Phil Joel’s song: God is watching over you, tells of the many ways God protects and keeps you safe. He watches over you and protects you from danger the way He protected Father O’Reilly in today’s touching story

Father O’Reilly was a busy man. As a hospital chaplain who ministered at four local hospitals, he was on call twenty-four hours a day, and he had witnessed a lot of pain, heartache, and misery during the course of his ten years of service. To replenish himself and seek respite from the grinding schedule that occasionally wore him down, he often retreated to an abandoned theological seminary building where he had studied in his youth. Here he engaged in prayer, meditated, read, or simply allowed his mind to wander, his muscles to relax. He always felt renewed after a visit to this building. It was deserted, crumbling, and in a state of disrepair, but for him it had become a true sanctuary.
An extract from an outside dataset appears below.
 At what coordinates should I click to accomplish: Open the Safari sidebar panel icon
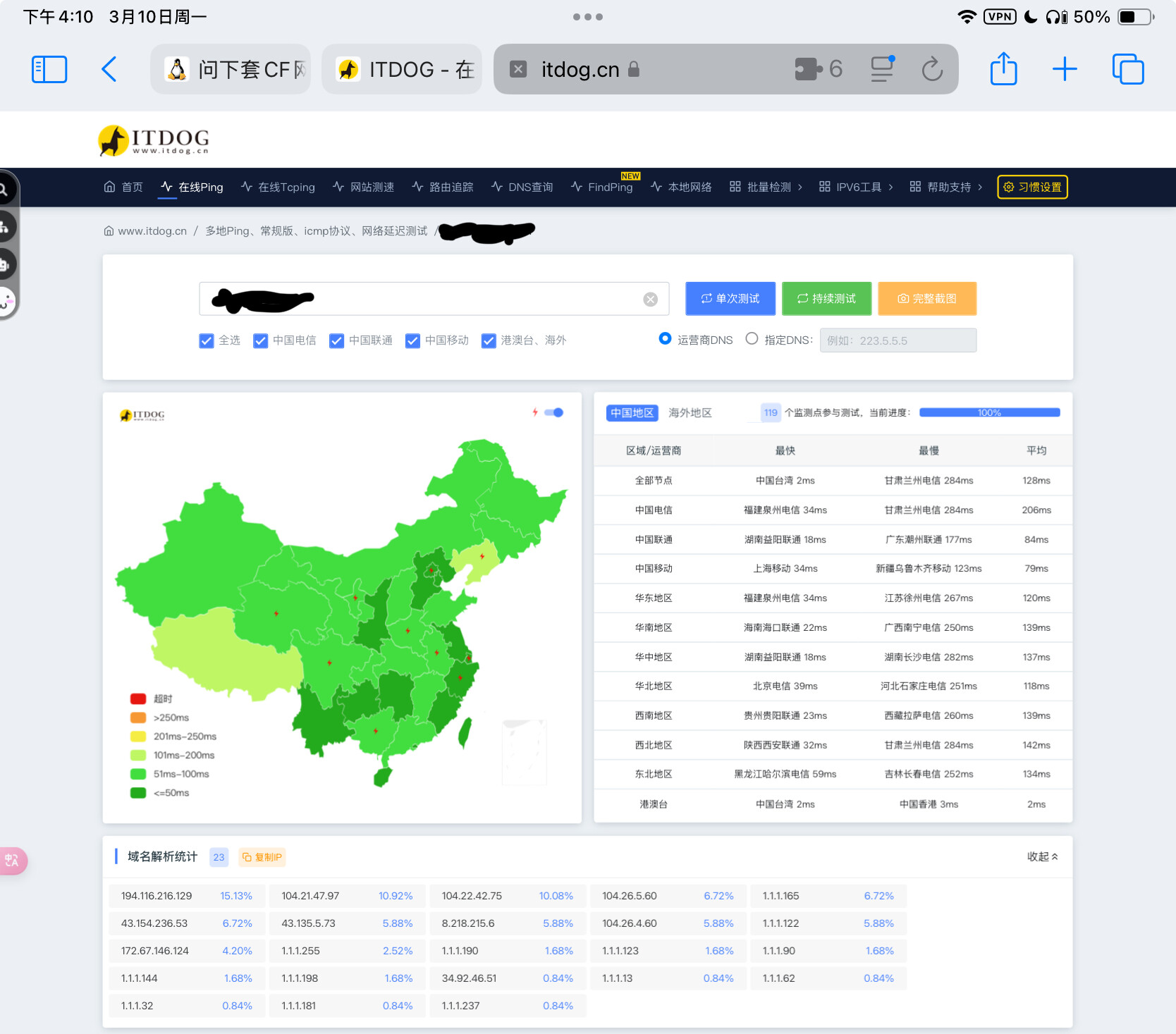tap(49, 69)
Late one afternoon, after a particularly taxing and difficult day, Father O’Reilly decided that a visit to the seminary building was in order. He yearned for its quiet and tranquil air, and his soul urgently needed to withdraw. He craved a place where he could breathe, think, and dream … alone. He entered the old building, which had been forsaken long ago, but whose doors remained open to the few pilgrims who still sought its solace. He inhaled its musty odor of abandonment and smiled in rueful recollection as he envisioned the hundreds of hurrying students who had raced down its corridors with such life, such vitality. “Everything changes,” he thought.

Just then, his hospital pager went off. “Oh, no,” he sighed. “Just when I was beginning to unwind.” He tried to retrieve his message, but for some reason it was strangely garbled. “That’s odd,” he thought. “What’s the matter with the pager?” Someone had paged him, but he couldn’t figure out whom. Which hospital needed him?
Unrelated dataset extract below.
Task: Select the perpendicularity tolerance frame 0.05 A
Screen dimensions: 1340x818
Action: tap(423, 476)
The old seminary building had no operating telephones, so he had to leave its grounds to make his calls to the four hospital chaplaincy departments that had his beeper number. No, said everyone he called. We didn’t call you. Try the other hospitals. He tried them all, but the staff in each hospital was as perplexed as he was. No one who had his pager number had given him a call. “The pager must be malfunctioning,” he mused, as he returned to the old seminary building to continue his disrupted retreat. “I’ll have to bring it into the company tomorrow to be repaired,” he thought as he entered the seminary grounds. Then he stopped and stared in disbelief. During his absence, a wing of the old building had collapsed onto itself. The very wing in which he had stood only minutes before.